Written exercise A: Which film does the passage on Bollywood Shakespeare films call the first commercially successful Hindi Shakespeare film?
Written exercise B: Please quote the entries exactly, starting at the line with "Click the cart item count badge" and continuing through the last line of the entries, with both ends included. Leave the pictures out.

Thursday, 19 November 2015

Indian Comedies of Errors

There has been very little written on the Bollywood Shakespeare film and what little has been written tends to focus mainly on Bhardwaj’s post-postcolonial adaptations, though some articles have also been written on the appropriative category of films such as Shakespeare Wallah (1965) and on films made in the colonial period such as Modi’s Hamlet (1935) and Sahu’s Hamlet (1954). Academics who have written specifically on the subject of Bollywood Shakespeares briefly describe Angoor (1982) as a combination and culmination of the two main strands of Indian Shakespeare films in postcolonial India – the Bengali literary film and the Hindi film that descended from the Parsi Theatre tradition. As the first commercially successful Hindi Shakespeare film, Angoor not only paved the way for Bhardwaj’s adaptations at the turn of the twenty-first century but also truly brought Shakespeare into the fold of popular cinema in a very deliberate and visible manner. This was achieved primarily by embedding the film within the popular twin film and the middle class social comedy genres and by pairing Angoor with Golmaal (1979), another very successful twin film in the social comedy genre.

Data for processing:
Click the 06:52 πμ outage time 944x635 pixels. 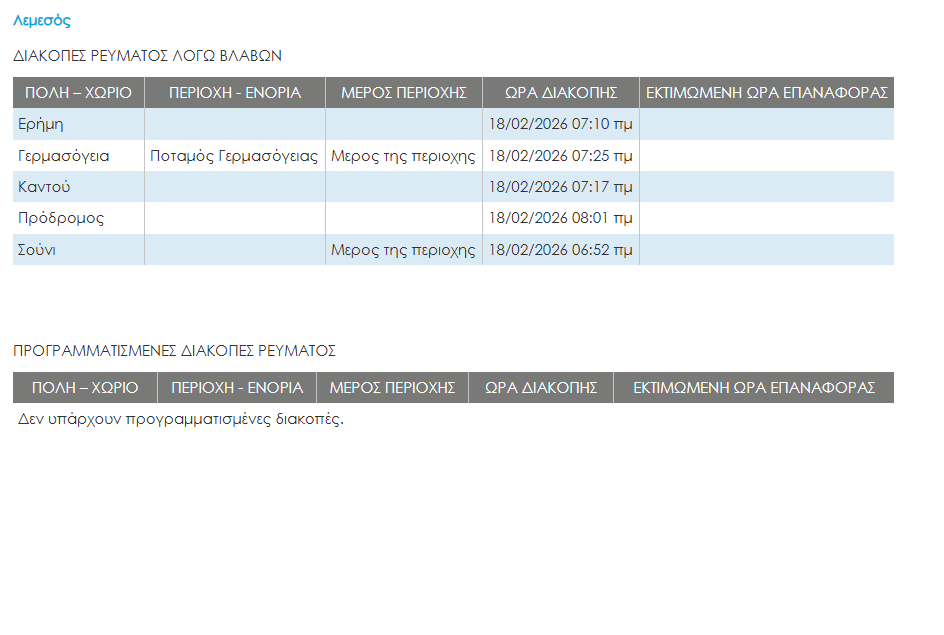pyautogui.click(x=560, y=250)
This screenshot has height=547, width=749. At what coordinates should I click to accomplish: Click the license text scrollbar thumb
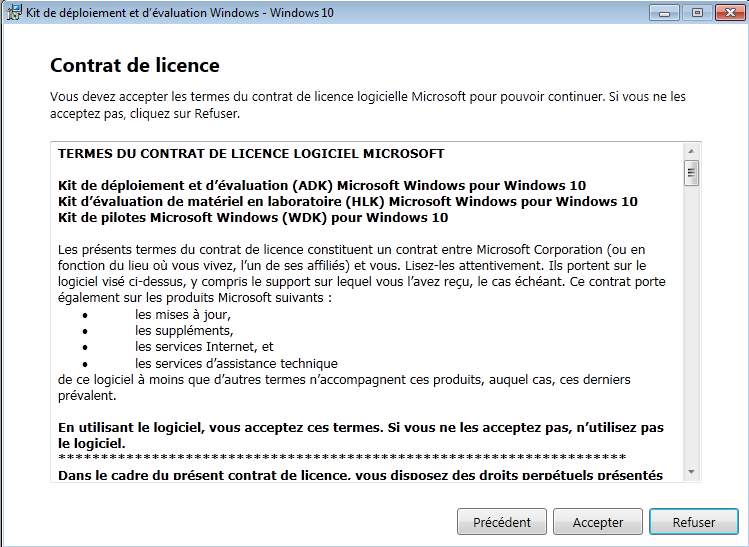(x=691, y=174)
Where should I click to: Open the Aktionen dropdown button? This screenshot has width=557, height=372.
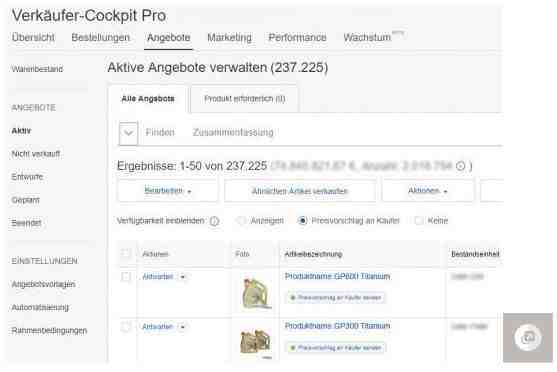pyautogui.click(x=428, y=191)
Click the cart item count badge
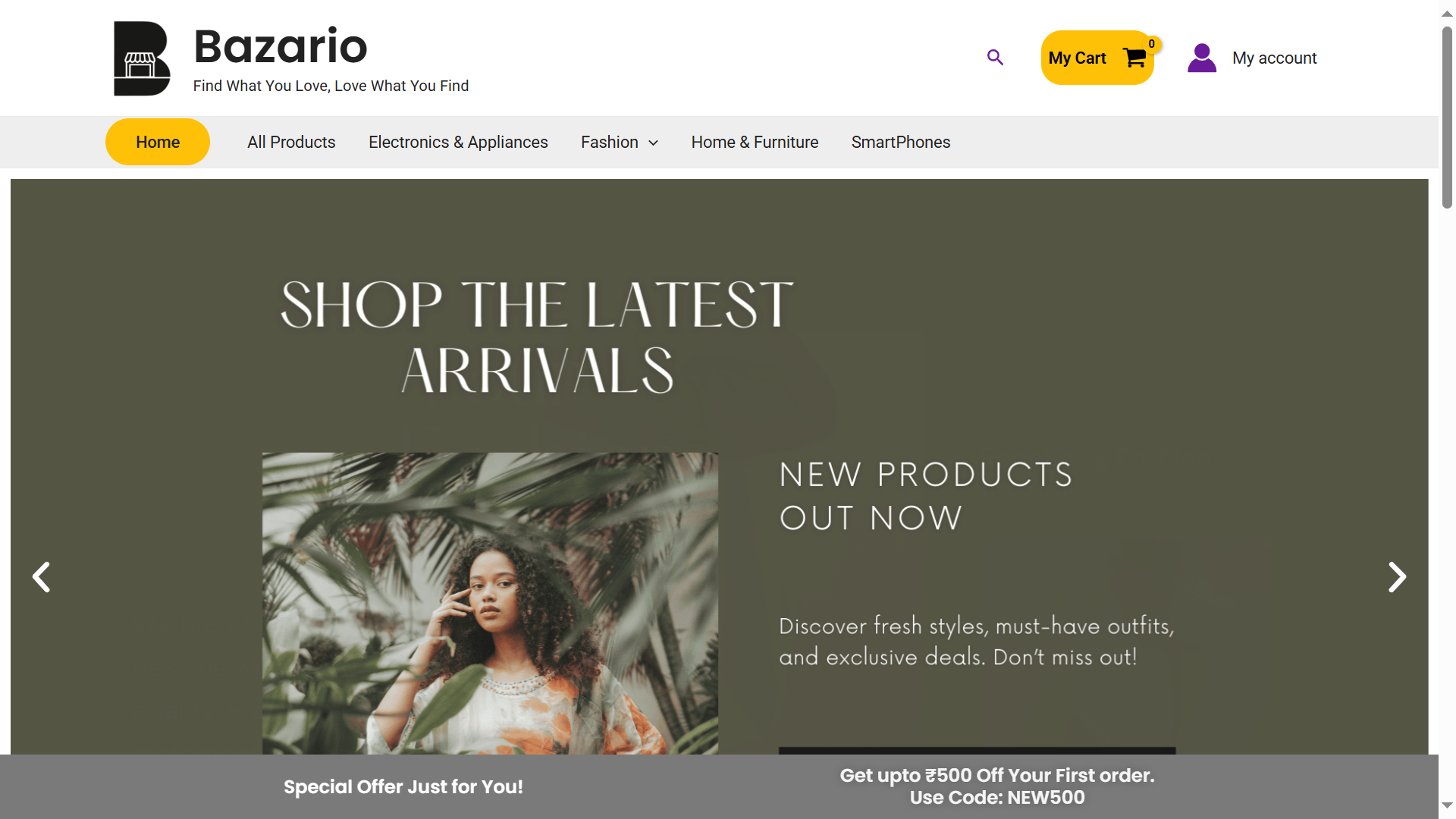The width and height of the screenshot is (1456, 819). (1151, 44)
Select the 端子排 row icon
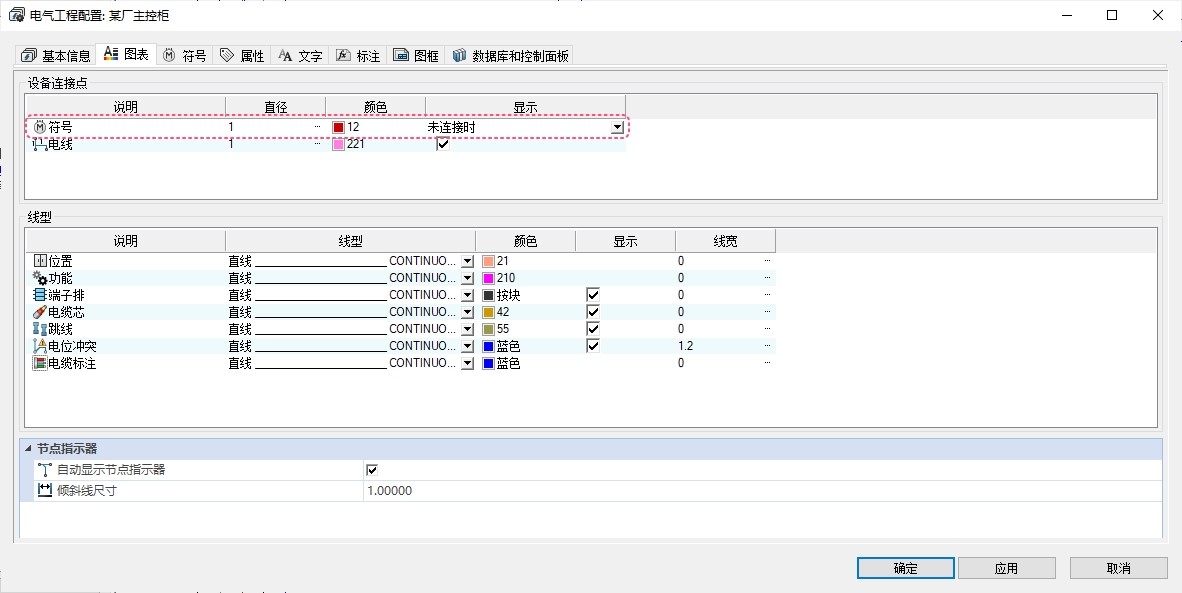Screen dimensions: 1182x593 40,295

Solution A: Angoor (1982)

Solution B:
Click the cart item count badge
The width and height of the screenshot is (1456, 819). (1151, 44)
Select the 端子排 row icon
Screen dimensions: 1182x593 40,295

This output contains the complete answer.